Gerry Neimeyer presents himself as a Martyr, sacrificing himself to destroy the outbound ship in retribution. Gerry is not a nice man. Then again, nor is it nice to abandon people to death on a far-away moon. Who's the badder guy is the reader's call.


I did a quick look around to see what everyone is writing at the moment. For some reason, First Person present-tense tends to dominate. I have never liked this style. It's the sort of thing that really, really sounds like someone is narrating to you as opposed to you happen to be present in the story.

I look to my left. The plate is empty but I'm not full. I curse and kick it away and it tumbles about, shaking off scraps of powdery goop in the weightlessness of the kitchenette.

It sounds like someone's telling you the story, and I don't like it. I'm going to stick to first person past-tense because it's what I know.

## Given data
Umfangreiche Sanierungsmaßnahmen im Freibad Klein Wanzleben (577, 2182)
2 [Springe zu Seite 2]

## Required work
**A.** Answer these from the passage on narrative tense:
(i) How does Gerry Neimeyer present himself?
(ii) What style tends to dominate in what everyone is writing at the moment?
(iii) What style does the writer plan to stick to?
**B.** Please continue the passage on narrative tense from where it stops.
The data is not needed here.

## Answers
**A.**
(i) As a Martyr, sacrificing himself to destroy the outbound ship in retribution.
(ii) First Person present-tense.
(iii) First person past-tense.

**B.**
Many of the stories accepted to the recent round of periodicals are quick-fire, fast-paced pieces and that suits me pretty well. I prefer to keep description minimal and concentrate on the thematic details. If I'm trying to create a sense of loneliness on the ship, I need only describe the things that make it feel super lonely.

So it's settled: First Person. Quick Pace. And length? That'll depend on how much story there is to tell.

I'll leave it there, because this post is getting long-winded. This is the basic information that I began to write with. The next post will deal with the finished product, and what it's like to workshop a short story in an online forum. Feedback is where things always get interesting.

Until then.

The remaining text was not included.